Mon corps entier tremblait. Martin prenait mon visage entre ses mains pour que je me concentre sur lui, mais j'étais trop sous le choc. Je voyais ses yeux qui étaient inquiets, ses lèvres qui bougeaient, mais je ne déchiffrais rien. Il manipulait mes bras, peut-être pour savoir si on m'avait brisé quelques os, mais j'allais bien.
Physiquement parlant.
A la fin de son inspection, il m'enlaça et me serra fort dans ses bras. Je n'arrivais pas à retenir mes larmes et me laissais même aller contre lui. Je ne pouvais plus m'arrêter de sangloter. Nous sommes arrivés très rapidement à la ferme. Mes parents se précipitèrent sur nous alors que Martin m'avait pris dans ses bras pour me sortir du véhicule. Je n'étais pas en état de marcher n'ayant plus de force. Ma mère m'a depuis dit que Clara était arrivée en courant en criant et que le colonel avait pris tout de suite les choses en main. Martin m'a monté dans ma chambre, je ne sais par quel miracle. Je pense que Maman et papa n'ont même pas vu qu'il m'y avait emmené. On s'est assis sur mon lit mais je restais agrippé à son cou. Je ne pouvais pas le laisser partir, c'était le seul endroit où je me sentais en sécurité. On resta un moment comme ça à se serrer fort dans nos bras, moi calmant mes sanglots et lui, me rassurant.
- laisse moi te regarder.
Je m'écartais un peu de lui pour qu'il voit mon visage. Je ne devais pas être du tout à mon avantage. Les yeux rouges et gonflés d'avoir trop pleuré, les joues enflées par les coups reçus, mes cheveux en bataille, le nez probablement cassé. J'étais choquée de ce que je venais de subir alors je n'ai sûrement pas réfléchi quand j'ai vu que nos visages, nos bouches, nos corps étaient enlacés. Tout était devenu trop proche. Nos souffles se confondaient. Nos regards se captivaient et nos lèvres se provoquaient.

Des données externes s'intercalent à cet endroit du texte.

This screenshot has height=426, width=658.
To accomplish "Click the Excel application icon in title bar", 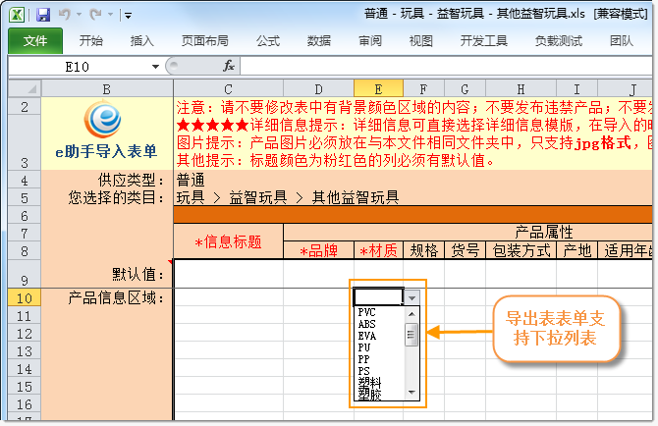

Brûlant et menaçant d'envie.
On en crevait tous les deux. C'était magnétique. Mon regard était plongé dans le sien et je scrutais son âme pour voir si j'avais l'autorisation. L'autorisation d'être inconsciente, irréfléchie, irresponsable. De vivre l'instant présent, alors que j'aurai pu être morte dans l'après-midi sans avoir osé. Dans un mouvement trop rapide, j'ai cédé : je l'ai embrassé. De tout mon soûl. J'ai collé mes lèvres aux siennes, comme si c'était un besoin vital.
Succomber à la tentation. S’emplir de désir. D'être vivante.

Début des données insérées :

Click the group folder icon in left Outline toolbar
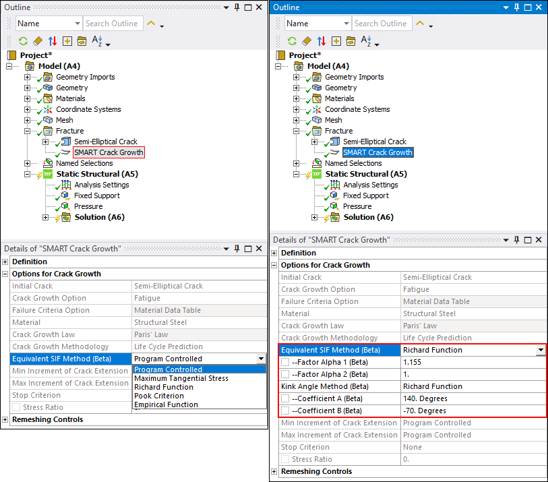This screenshot has height=482, width=548. [82, 41]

Mes lèvres assoiffées embrassèrent les siennes, encore et encore. Elles s'épousèrent avec une facilité déconcertantes que j'en suis encore stupéfaite. A croire qu'elles se connaissaient déjà. Mon sang bouillonnait et je ne pouvais arrêter cette folie qui s'était emparée de moi. Je laissais exploser toute cette envie accumulée, ce désir tant attendu. Martin n'était pas humain, c'était une tentation à l'état pur. J'arrête de me mentir : je le veux. Son corps et ses lèvres me tentent continuellement. Il est une passion interdite devant être refoulée, un plaisir que je sais démesuré que j'aurai peine à contrôler. Une attraction qu'il serait malpolie de refuser. Plus que je goûtais à ses lèvres, plus j'en voulais. Je n'arrivais pas à me rassasier. Je forçais la barrière de ses lèvres pour laisser jouer ma langue avec la sienne. Je n’entendais plus rien, je ne voyais plus rien, je ne sentais plus rien si ce n’est lui. Son corps, sa langue, ses lèvres, ses mains qui m’attiraient encore plus contre lui, répondant à mes baisers.

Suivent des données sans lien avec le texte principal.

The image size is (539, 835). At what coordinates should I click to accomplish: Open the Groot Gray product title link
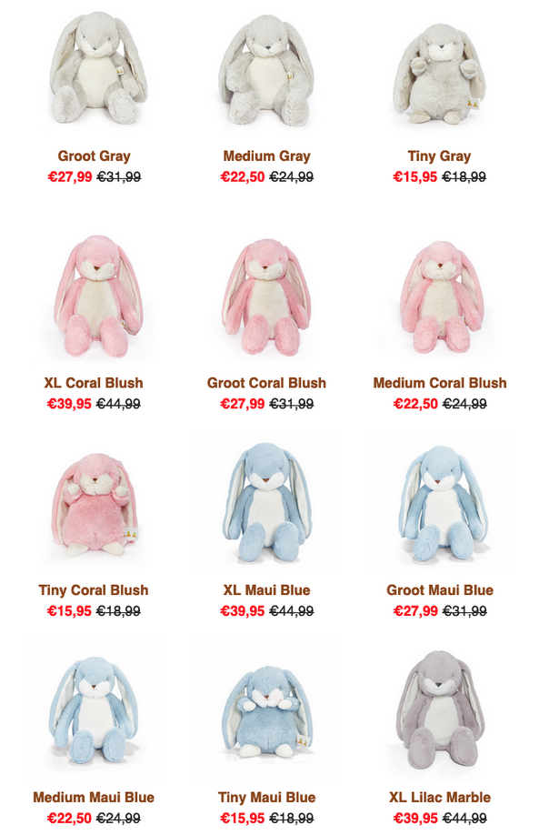click(95, 156)
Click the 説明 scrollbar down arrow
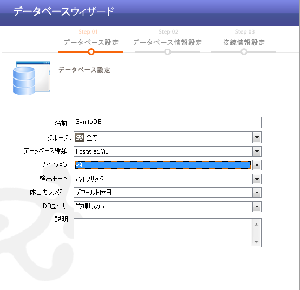This screenshot has width=300, height=290. (256, 242)
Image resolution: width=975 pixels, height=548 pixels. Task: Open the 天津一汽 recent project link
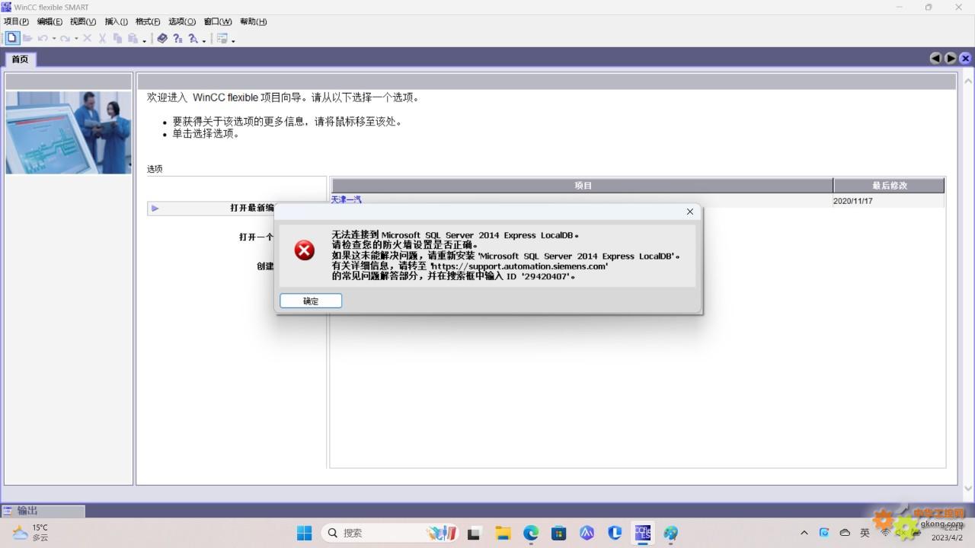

Je ne sais pas combien de temps notre étreinte a duré : dix secondes ? Une minute ? Dix minutes ? Je me souviens juste que ça s'est terminé. Je me souviens de nos corps irradiants, de nos souffles haletants, de sa main palpant mon sein et de mon cœur emballé.
Puis il rompit le charme. A croire que ça n'avait jamais existé.
- je vais chercher quelque chose pour ta joue.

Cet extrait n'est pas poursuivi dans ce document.